The doctor from Tucson arrived after five days. He was a great blond American with thinning hair, and he conferred with his Mexican counterpart, both of them bent like cranes over Teresita’s body. Her hair had grown so long that it reached her feet. No one knew when this had happened. Gaby laid it out along the sides of her body. The doctors often had to lift her hair and move it out of the way when they tried to examine her.

They could not force liquids into her. Her lips would not part, and when they tried to pour water in her mouth, it ran out the sides in rivulets. Her skin dried; her lips chapped. Her heart, drying in the desert within her, became weaker each day, almost mute. Both doctors swarmed over her pale stone chest with their stethoscopes, trying to find a beat. When they held a mirror to her lips, she could barely make a fog on the glass.

Her body grew hard, stiff as a plank of shaved pine, all her bones sharp and unforgiving in her shrinking flesh.

One of the buckaroos mentioned to Segundo that Millán had taken a stallion and not come back.

“When?”

“Almost a week ago.”

Segundo rounded up two Apaches. He never spoke a word of it to Tomás or anyone else. They rode fast and hard, because Segundo knew Millán would try to get home to Sinaloa.

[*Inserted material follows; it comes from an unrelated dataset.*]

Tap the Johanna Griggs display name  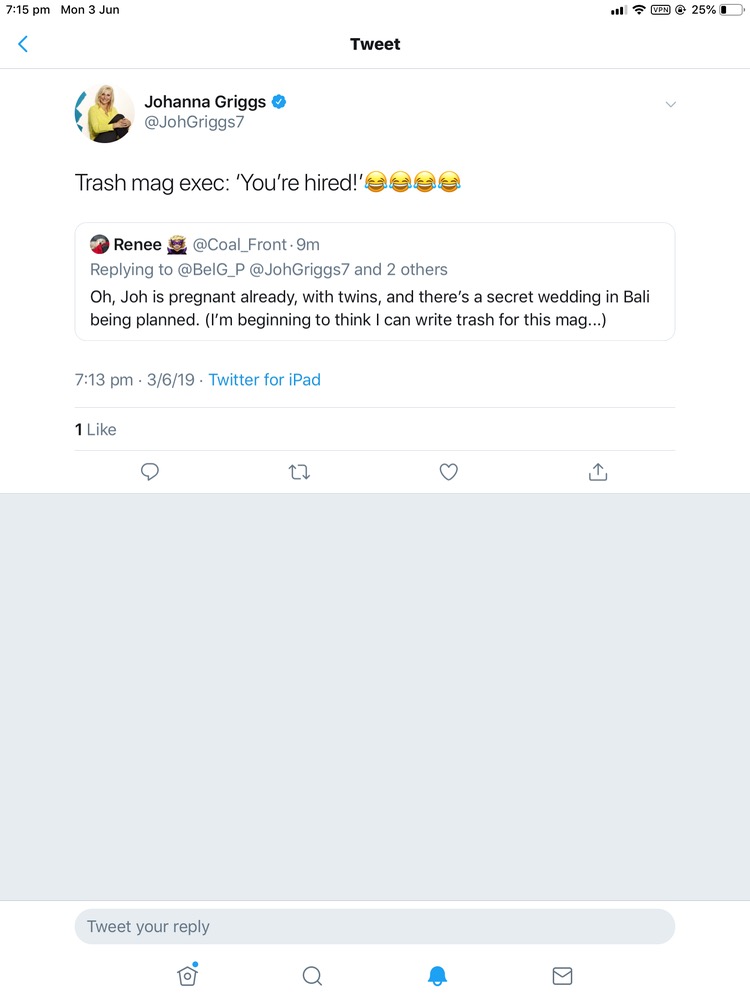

And when Segundo returned, his eyes were black with some awful secret, and the People said he carried two ears in a bandana, and he laid those ears on the table of the patrón and walked back to his sister’s house, where he slept for two days.

He had returned on a different horse from the one on which he’d left. They said he rode three horses to death chasing Millán. The Apaches never stopped when he returned—they rode past Cabora without a glance. The People saw them and whispered terrible theories.

Segundo was quiet after his long journey. Only once did he say anything, and those who heard him did not know if he was talking about the manhunt, or if he was just drunk. They were drinking, waiting for a pig to barbecue in a rocky pit in the ground, and he had squatted among them, drinking from an American whiskey bottle. And, in the middle of the party, he had said: “If you hang a man upside down over a small fire, his brains boil in his head until his head bursts.” Greeted with silence, he had drunk more whiskey and said, “Good night.” The People had watched him go back to his small house and slam the door.

For twelve days, Cabora slept like Teresita.

Maguey cutters left their machetes hung on nails and stayed in their huts. The cowboys let their cattle wander the llano, hungry and thirsty and dusty. The only things moving were Tomás and the doctors, and when the doctors took him aside and told him there was no hope for his daughter, Tomás mounted his stallion and rode wild toward the village of Bayoreca, then out to the foothills, toward Navojoa, then back. He wept and cursed where no one could see him.

When he returned, he called for Segundo.

“I want a coffin made,” he said. “I want the best wood and the smoothest silk.”

Segundo hung his head and said, “Sí, patrón.”

When he left through the front door, he had to push through a crowd of field hands and workers, of vaqueros and wash girls. All the children from the workers’ village shoved into the courtyard. Buenaventura stood in a corner, back pressed into the seam between two walls. He held a cigarette in his fist, in the manner of the outriders, cupping the glowing coal with his palm as if sheltering it from a great wind. He raised his eyebrows at Segundo in a silent question. Segundo shook his head.

The American doctor, unable to do more, packed his bags and left.